_Texto do exercício_
Era tarde demais para retroceder, então era preciso dizer, berrar, que raças não existem, que era preciso investir no ensino fundamental. Em uma reunião com pesquisadores portugueses, houve até choro e confissões de amor pelos negros brasileiros, pelos estudantes de periferia, a afirmação de que não somos racistas.
Foto: http://migre.me/gCdS8
Mas era tarde demais para retroceder. A questão das ações afirmativas já estava cravada no coração das Universidades brasileiras e a cada rodada revelava o fundo do poço. Em um muro da João Pessoa, em Porto Alegre, uma pichação: Negros só na cozinha do R.U. De fato, durante toda a graduação em Ciências Sociais, este era mesmo o lugar onde eu os via diariamente. Na cozinha dos restaurantes universitários.

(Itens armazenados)
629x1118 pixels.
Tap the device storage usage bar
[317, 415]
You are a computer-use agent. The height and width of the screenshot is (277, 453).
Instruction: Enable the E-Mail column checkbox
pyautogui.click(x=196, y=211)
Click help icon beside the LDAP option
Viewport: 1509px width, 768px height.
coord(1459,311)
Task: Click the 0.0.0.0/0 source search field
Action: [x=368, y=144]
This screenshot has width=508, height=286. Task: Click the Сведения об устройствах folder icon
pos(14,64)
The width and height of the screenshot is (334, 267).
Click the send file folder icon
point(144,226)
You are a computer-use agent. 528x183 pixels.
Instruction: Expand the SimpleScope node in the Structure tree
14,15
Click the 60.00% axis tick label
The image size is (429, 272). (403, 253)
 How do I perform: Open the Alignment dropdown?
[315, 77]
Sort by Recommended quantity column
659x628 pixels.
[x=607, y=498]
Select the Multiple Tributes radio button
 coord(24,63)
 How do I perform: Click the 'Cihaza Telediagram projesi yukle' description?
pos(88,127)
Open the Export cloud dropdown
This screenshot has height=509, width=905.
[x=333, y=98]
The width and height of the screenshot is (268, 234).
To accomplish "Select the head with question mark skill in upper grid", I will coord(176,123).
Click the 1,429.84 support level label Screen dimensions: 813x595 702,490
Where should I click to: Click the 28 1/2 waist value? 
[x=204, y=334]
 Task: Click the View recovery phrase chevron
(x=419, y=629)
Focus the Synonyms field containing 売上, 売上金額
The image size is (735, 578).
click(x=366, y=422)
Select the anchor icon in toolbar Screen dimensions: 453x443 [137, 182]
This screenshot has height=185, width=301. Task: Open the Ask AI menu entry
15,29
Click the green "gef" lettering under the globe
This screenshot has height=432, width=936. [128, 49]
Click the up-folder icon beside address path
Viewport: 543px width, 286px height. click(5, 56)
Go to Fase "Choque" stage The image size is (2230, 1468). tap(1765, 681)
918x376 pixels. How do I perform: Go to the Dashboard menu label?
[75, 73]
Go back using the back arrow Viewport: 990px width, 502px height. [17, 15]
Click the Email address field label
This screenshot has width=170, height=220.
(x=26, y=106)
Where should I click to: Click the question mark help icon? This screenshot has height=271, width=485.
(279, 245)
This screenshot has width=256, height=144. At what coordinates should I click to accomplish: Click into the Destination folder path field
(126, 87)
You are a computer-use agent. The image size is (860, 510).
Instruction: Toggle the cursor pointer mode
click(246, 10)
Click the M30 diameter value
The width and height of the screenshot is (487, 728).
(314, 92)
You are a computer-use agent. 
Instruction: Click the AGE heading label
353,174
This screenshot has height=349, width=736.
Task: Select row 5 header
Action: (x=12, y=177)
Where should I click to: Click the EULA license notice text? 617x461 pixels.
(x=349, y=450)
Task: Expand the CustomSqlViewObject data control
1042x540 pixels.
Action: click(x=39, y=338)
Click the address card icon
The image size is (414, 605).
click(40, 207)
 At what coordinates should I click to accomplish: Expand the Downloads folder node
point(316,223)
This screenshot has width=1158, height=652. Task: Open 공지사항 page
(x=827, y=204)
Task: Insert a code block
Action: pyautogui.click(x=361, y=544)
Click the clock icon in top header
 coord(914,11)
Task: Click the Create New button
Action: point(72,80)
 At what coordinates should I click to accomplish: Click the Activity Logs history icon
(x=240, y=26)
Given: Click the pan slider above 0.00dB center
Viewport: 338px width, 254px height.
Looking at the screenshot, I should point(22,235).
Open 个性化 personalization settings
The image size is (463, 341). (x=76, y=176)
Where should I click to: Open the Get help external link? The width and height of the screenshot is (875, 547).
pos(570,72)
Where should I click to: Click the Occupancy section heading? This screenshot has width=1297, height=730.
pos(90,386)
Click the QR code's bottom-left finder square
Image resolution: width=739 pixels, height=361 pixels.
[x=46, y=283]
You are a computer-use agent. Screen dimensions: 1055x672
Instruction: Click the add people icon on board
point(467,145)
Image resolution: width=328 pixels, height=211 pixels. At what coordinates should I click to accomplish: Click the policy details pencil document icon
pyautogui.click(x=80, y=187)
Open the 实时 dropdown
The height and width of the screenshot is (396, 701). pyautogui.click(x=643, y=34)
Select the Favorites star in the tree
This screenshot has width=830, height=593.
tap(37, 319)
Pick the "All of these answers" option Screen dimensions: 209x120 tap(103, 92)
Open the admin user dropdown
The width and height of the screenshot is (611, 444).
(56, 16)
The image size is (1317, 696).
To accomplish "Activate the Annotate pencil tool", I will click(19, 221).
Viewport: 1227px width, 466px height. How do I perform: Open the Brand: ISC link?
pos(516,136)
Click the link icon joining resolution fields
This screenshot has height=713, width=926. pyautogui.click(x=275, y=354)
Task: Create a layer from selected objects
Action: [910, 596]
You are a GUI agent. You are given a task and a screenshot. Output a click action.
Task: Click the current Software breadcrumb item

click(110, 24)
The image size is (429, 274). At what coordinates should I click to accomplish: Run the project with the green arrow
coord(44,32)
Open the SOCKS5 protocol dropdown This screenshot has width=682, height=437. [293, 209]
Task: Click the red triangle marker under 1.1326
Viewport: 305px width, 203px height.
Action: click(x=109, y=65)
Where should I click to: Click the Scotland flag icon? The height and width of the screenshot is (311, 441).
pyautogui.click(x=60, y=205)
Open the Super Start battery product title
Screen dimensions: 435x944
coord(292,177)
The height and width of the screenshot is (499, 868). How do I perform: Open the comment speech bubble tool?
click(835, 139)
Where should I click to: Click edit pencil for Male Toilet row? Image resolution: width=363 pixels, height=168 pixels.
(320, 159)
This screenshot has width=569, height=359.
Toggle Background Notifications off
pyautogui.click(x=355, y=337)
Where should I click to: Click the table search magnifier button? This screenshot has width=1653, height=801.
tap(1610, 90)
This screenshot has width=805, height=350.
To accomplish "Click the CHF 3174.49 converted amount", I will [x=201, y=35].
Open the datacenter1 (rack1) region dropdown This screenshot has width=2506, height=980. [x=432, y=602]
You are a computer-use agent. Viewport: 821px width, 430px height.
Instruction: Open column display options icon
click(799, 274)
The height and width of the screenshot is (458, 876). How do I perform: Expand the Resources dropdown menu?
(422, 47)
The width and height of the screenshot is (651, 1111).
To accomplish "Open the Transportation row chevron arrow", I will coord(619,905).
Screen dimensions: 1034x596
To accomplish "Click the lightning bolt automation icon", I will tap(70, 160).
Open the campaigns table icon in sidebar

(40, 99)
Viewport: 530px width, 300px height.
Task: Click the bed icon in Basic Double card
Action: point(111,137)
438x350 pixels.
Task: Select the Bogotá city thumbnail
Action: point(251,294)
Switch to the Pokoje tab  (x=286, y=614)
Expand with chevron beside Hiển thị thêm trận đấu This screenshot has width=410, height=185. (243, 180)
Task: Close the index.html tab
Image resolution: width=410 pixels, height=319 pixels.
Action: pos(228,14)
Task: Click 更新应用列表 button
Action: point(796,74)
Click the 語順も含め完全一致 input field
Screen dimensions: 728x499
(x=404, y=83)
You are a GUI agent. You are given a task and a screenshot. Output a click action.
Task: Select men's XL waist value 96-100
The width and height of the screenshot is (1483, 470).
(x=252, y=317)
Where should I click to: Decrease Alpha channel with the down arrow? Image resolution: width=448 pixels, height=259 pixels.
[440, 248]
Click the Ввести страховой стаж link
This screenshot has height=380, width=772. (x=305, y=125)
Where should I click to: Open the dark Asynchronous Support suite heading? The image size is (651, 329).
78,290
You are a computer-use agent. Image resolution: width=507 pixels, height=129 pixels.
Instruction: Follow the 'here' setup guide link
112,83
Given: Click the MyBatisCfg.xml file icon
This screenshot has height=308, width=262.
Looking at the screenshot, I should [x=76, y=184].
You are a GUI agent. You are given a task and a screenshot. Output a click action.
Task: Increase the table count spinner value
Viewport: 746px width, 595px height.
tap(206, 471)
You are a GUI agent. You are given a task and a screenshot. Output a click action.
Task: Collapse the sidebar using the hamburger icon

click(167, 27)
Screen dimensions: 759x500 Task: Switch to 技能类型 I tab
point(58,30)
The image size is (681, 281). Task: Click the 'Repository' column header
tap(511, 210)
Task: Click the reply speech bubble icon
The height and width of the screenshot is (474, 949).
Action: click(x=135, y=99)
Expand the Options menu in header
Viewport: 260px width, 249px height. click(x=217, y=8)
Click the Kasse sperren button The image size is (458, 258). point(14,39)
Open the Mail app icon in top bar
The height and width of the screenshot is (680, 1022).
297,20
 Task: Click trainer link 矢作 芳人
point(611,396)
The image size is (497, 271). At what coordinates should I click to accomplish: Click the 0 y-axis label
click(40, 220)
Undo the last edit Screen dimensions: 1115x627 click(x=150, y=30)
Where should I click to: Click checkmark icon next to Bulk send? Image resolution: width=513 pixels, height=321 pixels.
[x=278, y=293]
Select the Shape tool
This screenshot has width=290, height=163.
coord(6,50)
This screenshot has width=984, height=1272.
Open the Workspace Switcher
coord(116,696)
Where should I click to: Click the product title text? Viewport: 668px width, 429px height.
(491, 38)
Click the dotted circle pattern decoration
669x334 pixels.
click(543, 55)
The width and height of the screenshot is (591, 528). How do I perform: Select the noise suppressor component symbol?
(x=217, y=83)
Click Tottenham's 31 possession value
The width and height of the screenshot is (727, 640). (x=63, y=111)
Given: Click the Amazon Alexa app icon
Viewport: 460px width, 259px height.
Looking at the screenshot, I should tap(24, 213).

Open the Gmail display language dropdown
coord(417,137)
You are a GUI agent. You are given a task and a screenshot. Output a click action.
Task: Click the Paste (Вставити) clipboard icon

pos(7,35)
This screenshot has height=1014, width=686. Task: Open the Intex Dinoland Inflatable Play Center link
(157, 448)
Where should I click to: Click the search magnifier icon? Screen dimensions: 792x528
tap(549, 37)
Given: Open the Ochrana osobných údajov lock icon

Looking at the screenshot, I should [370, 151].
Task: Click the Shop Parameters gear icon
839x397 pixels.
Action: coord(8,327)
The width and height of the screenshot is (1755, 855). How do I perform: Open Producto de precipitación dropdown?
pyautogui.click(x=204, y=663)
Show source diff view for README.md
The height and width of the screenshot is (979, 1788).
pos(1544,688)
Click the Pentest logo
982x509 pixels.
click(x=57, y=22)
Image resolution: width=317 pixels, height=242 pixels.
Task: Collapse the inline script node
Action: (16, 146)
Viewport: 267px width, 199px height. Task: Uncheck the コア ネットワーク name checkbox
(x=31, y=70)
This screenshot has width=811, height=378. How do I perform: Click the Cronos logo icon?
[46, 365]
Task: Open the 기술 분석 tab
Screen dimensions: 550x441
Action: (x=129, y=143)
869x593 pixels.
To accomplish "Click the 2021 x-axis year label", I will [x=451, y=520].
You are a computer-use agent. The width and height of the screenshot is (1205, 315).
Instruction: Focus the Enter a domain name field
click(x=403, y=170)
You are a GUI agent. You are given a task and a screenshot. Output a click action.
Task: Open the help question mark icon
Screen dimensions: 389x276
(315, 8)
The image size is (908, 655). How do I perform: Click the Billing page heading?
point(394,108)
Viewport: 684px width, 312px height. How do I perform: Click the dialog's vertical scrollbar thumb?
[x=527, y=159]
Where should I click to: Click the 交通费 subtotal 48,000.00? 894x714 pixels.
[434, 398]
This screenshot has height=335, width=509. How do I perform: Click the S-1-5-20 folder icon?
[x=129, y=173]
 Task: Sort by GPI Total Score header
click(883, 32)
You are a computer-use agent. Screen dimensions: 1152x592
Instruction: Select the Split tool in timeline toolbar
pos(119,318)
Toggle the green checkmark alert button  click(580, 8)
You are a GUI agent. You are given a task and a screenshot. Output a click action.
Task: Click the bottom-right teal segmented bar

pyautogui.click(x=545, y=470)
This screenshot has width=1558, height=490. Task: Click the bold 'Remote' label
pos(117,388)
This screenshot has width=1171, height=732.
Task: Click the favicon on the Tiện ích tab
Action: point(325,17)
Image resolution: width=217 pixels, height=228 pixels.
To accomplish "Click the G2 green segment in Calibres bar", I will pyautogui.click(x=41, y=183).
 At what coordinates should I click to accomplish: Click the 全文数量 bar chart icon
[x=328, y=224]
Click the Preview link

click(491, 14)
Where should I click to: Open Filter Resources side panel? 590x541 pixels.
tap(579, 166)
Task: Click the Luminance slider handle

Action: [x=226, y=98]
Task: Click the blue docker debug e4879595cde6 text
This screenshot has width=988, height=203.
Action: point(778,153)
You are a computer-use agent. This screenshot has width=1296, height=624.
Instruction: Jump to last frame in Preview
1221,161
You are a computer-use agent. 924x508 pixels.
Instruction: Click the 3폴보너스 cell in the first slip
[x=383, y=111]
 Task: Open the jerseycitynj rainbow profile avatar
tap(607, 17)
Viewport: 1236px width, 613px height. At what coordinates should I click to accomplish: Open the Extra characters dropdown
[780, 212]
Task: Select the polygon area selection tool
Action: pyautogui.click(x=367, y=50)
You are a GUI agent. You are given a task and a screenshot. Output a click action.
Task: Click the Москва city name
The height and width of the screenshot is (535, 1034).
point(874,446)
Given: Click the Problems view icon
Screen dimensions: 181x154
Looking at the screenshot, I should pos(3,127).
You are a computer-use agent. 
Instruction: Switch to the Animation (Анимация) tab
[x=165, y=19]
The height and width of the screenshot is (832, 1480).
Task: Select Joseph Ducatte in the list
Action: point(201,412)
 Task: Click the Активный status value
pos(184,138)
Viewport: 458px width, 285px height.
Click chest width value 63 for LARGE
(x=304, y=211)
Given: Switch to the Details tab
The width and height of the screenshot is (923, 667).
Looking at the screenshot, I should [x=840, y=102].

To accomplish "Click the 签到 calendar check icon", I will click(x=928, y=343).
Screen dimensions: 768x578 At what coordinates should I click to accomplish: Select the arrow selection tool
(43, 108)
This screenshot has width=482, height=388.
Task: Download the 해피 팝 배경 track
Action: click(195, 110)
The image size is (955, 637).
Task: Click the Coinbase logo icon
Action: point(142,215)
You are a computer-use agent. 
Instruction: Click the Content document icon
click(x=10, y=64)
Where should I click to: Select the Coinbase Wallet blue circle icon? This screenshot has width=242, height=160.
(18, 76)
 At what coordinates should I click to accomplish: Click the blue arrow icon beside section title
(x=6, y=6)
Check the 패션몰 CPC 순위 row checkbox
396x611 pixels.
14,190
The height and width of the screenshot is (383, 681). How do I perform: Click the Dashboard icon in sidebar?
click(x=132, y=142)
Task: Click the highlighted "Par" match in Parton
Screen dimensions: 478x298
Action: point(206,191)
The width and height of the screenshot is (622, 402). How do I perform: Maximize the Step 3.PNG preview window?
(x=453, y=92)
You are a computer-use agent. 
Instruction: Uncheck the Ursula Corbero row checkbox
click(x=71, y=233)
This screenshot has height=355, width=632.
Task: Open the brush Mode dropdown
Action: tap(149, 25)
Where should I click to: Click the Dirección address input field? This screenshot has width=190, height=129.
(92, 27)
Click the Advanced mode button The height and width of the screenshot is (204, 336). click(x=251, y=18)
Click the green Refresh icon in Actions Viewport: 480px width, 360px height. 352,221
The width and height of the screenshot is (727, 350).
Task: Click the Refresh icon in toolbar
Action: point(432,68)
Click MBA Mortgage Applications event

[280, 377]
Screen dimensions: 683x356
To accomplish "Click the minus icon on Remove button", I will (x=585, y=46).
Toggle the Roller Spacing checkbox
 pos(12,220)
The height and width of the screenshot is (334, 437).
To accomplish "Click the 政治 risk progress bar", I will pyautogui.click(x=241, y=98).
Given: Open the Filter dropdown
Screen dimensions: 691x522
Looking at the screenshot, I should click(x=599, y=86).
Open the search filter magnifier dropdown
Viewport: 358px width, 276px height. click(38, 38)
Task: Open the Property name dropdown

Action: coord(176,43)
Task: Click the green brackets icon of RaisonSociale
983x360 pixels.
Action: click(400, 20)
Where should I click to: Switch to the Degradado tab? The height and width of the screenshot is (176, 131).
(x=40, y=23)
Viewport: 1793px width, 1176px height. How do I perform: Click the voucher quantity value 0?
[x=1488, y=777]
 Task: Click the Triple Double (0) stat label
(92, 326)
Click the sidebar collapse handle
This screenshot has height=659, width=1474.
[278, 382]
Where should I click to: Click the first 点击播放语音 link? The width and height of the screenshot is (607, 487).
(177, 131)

_Instrução de trabalho_
Por favor, diga qual frase estava pichada em um muro da João Pessoa, em Porto Alegre, segundo o texto do exercício. Estes registros foram tirados de outra fonte.

_Resposta do exercício_
Negros só na cozinha do R.U.